Learning Theory & Evaluation

Connect risk minimization, validation protocol, evaluation metrics, and deployment-shift thinking so model selection and measurement line up with generalization.

Estimated time: ~90 min

Study this path with flashcards

8 cards

Study →

Step 1
Empirical Risk Minimization (ERM)
Empirical risk minimization chooses the model with the smallest average training loss. It is the default principle behind most supervised learning, but it must be paired with capacity control or held-out evaluation because low training loss alone does not guarantee generalization.
Step 2
Structural Risk Minimization (SRM)
Structural risk minimization extends empirical risk minimization by balancing training fit against model complexity. It is the learning-theoretic principle behind regularization, margin control, and choosing among hypothesis classes of different capacity.
Step 3
Train/Validation/Test Split
A train/validation/test split separates fitting, model selection, and final evaluation into different datasets.
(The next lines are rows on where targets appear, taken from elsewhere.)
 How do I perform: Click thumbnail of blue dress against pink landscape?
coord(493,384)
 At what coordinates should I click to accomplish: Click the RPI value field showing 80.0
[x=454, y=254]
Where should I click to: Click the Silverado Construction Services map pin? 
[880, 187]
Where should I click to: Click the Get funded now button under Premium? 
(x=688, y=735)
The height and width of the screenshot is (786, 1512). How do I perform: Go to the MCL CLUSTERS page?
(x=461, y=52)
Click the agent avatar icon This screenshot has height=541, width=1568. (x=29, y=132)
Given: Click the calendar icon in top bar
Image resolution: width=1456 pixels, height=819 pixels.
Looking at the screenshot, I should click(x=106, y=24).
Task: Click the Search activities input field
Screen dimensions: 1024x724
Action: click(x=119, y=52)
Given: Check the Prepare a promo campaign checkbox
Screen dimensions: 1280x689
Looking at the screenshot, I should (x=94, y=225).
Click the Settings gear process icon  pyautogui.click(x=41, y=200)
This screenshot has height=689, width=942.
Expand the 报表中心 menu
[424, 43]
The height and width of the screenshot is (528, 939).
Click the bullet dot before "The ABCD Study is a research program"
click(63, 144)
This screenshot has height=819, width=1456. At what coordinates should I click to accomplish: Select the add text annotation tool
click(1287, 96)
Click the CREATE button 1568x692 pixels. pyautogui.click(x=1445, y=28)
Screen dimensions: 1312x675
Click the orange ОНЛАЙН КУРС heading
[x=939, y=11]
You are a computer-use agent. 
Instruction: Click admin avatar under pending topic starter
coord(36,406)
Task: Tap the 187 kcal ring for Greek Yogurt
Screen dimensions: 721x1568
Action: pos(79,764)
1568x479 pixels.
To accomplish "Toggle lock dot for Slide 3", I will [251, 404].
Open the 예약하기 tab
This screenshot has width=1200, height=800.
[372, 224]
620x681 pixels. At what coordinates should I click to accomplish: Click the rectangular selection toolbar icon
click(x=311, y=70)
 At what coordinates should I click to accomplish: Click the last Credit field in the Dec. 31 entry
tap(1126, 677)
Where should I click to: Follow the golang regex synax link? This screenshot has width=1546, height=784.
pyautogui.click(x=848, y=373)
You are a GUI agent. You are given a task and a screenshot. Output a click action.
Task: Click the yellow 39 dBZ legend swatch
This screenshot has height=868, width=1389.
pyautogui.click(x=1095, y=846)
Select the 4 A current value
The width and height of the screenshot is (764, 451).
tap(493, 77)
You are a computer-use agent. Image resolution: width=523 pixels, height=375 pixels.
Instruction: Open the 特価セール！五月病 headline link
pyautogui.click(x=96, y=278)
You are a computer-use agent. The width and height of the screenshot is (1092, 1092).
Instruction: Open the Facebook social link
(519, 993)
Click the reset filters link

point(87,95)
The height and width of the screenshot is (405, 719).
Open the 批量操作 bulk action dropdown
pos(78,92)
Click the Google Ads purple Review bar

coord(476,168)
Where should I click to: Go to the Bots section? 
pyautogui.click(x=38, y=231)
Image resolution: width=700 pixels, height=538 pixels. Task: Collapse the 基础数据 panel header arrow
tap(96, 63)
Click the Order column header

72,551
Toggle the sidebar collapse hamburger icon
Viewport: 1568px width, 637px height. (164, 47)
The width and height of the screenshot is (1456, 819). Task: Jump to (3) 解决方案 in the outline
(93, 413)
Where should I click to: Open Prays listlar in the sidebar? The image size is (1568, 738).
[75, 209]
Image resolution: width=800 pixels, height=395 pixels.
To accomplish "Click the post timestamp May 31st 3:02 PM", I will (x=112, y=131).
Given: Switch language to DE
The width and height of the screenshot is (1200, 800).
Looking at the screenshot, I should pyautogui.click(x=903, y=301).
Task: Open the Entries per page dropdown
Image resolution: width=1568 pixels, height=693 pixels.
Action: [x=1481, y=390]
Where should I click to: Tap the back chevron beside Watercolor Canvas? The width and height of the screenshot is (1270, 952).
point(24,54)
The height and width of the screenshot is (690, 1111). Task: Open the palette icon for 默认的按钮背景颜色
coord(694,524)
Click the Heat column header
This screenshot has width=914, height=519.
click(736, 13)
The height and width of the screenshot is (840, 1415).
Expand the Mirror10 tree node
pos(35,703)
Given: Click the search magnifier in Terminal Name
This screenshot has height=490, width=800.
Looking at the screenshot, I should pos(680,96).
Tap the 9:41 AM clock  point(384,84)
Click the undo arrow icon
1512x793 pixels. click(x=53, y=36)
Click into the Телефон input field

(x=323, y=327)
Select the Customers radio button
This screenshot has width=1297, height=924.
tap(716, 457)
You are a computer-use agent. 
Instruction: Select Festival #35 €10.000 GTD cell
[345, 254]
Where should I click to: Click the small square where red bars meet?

The test set is kept untouched until the end so it remains a credible estimate of out-of-sample performance.
Step 4
k-Fold Cross-Validation
k-fold cross-validation rotates a held-out fold through the dataset so every example is used for validation once and training the other times. It uses limited data efficiently for model selection, but it costs multiple training runs and must keep preprocessing inside each fold.
Step 5
Confusion Matrix
A confusion matrix counts predicted labels against true labels. In binary classification it yields the four basic counts—true positives, false positives, true negatives, and false negatives—from which most common thresholded metrics are derived.
Step 6
Precision-Recall Curve and Average Precision
A precision-recall curve shows how precision and recall trade off as the decision threshold moves through a ranked list of predictions. Average precision summarizes that curve and is especially informative when the positive class is rare.
Step 7
Feature Scaling and Standardization
Feature scaling rescales input dimensions to comparable magnitudes, while standardization specifically subtracts the training mean and divides by the training standard deviation. It matters because optimization, distances, and margins can otherwise be dominated by whichever feature uses the largest units.
Step 8
Distribution Shift & Dataset Shift
Distribution shift occurs when the joint distribution seen at deployment differs from the one used for training or validation. The main cases are covariate shift, label shift, and concept shift; each breaks generalization in a different way and therefore requires different detection and mitigation strategies.